Autumn 2009 Features series
Sunday, November 22, 2009 at 4:00pm
Sunday, November 22, 2009 at 7:00pm
Acadia Cinema's Al Whittle Theatre
450 Main Street, Wolfville, NS
Directed by Ramin Bahrani
Screenplay by Bahareh Azimi and Ramin Bahrani
Starring Souléymane Sy Savané, Red West, Diana Franco Galindo, Carmen Leyva
Rated 14A ·
English, French and Wolof
Goodbye Solo is a rare cinematic gem. Even within the idiosyncratic world of American independent cinema, its director, Ramin Bahrani, stands out. Much like his earlier works, the highly lauded Man Push Cart and Chop Shop, Bahrani’s third feature, Goodbye Solo, uses perfectly cast actors and concentrates the action in a specific geographical place. However, Goodbye Solo exhibits an artistic growth and thematic maturation, yielding an unusually rewarding experience for the viewer.

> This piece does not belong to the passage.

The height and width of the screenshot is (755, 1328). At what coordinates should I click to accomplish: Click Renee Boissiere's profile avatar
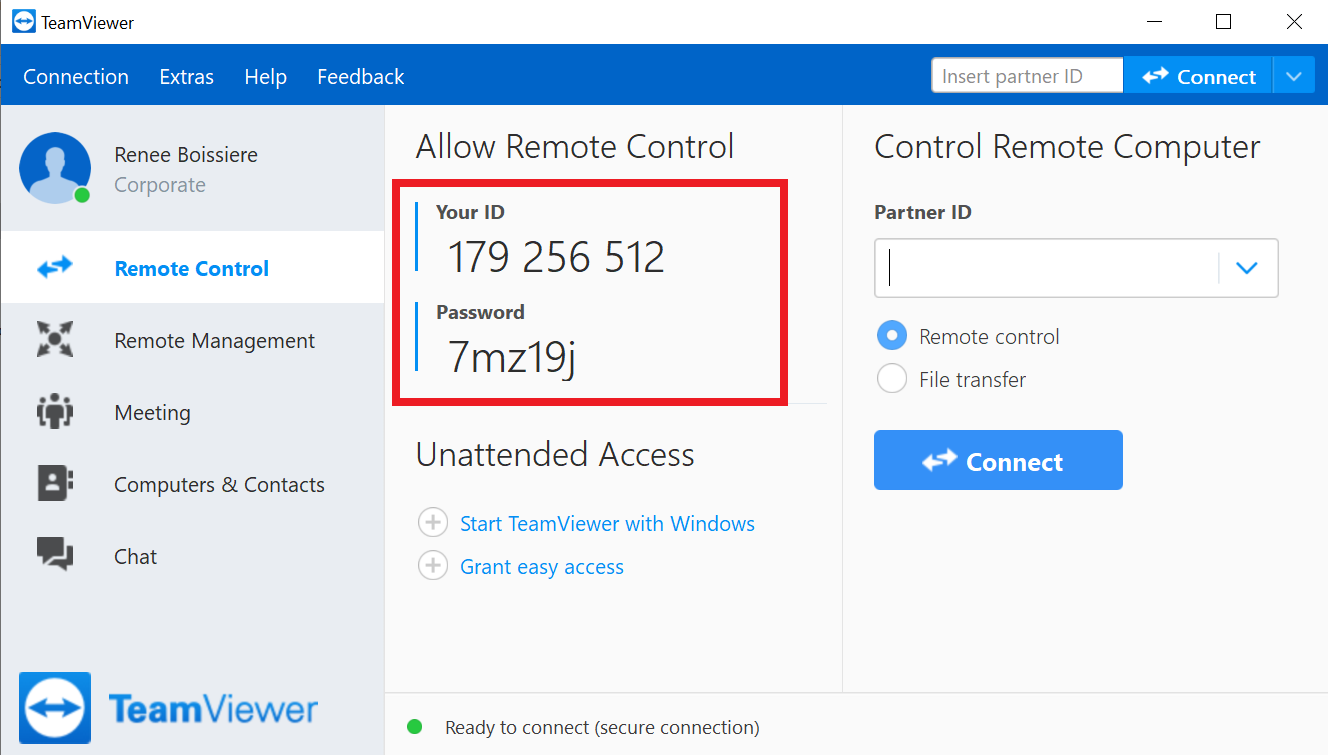point(55,168)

Followers of Bahrani’s work know that he immerses us into the lives of his characters with little ceremony, and Goodbye Solo is no different. In the first moment of the film, we find ourselves inside a cab driven by Solo (Souléymane Sy Savané), a Senegalese taxi driver living in Winston-Salem, North Carolina. His passenger is seventy-year-old William (Red West), who books Solo to pick him up again two weeks hence for a long drive to a faraway mountaintop. Over the course of their negotiation, Solo comes to understand that William has a tragic plan for the end of his trip, and decides to befriend the man and dissuade him from his goal.
Solo is one of the most remarkable characters in recent cinema. He is good through and through, and lacks the North American self-consciousness about relationships. He believes that everyone should be engaged and concerned with one another. This “it takes a village” approach to life is anathema to William, who harbours pain, secrets and a desire for privacy, all of which keep him at odds with Solo.
Given the freshness and candour of the dialogue, it is hard to believe that Goodbye Solo followed a script. Much credit should be given to co-writers Bahrani and Bahareh Azimi for the creation of a story so graciously nuanced and complex.
As William, West asks little of us but to witness, and as Solo, Savané shows us shadow, light, love and manhood with a natural charisma that fills the screen. With the aid of these extraordinary performances, Bahrani succeeds in his ultimate goal: delving deeply into the lives of his characters, he shows us ourselves.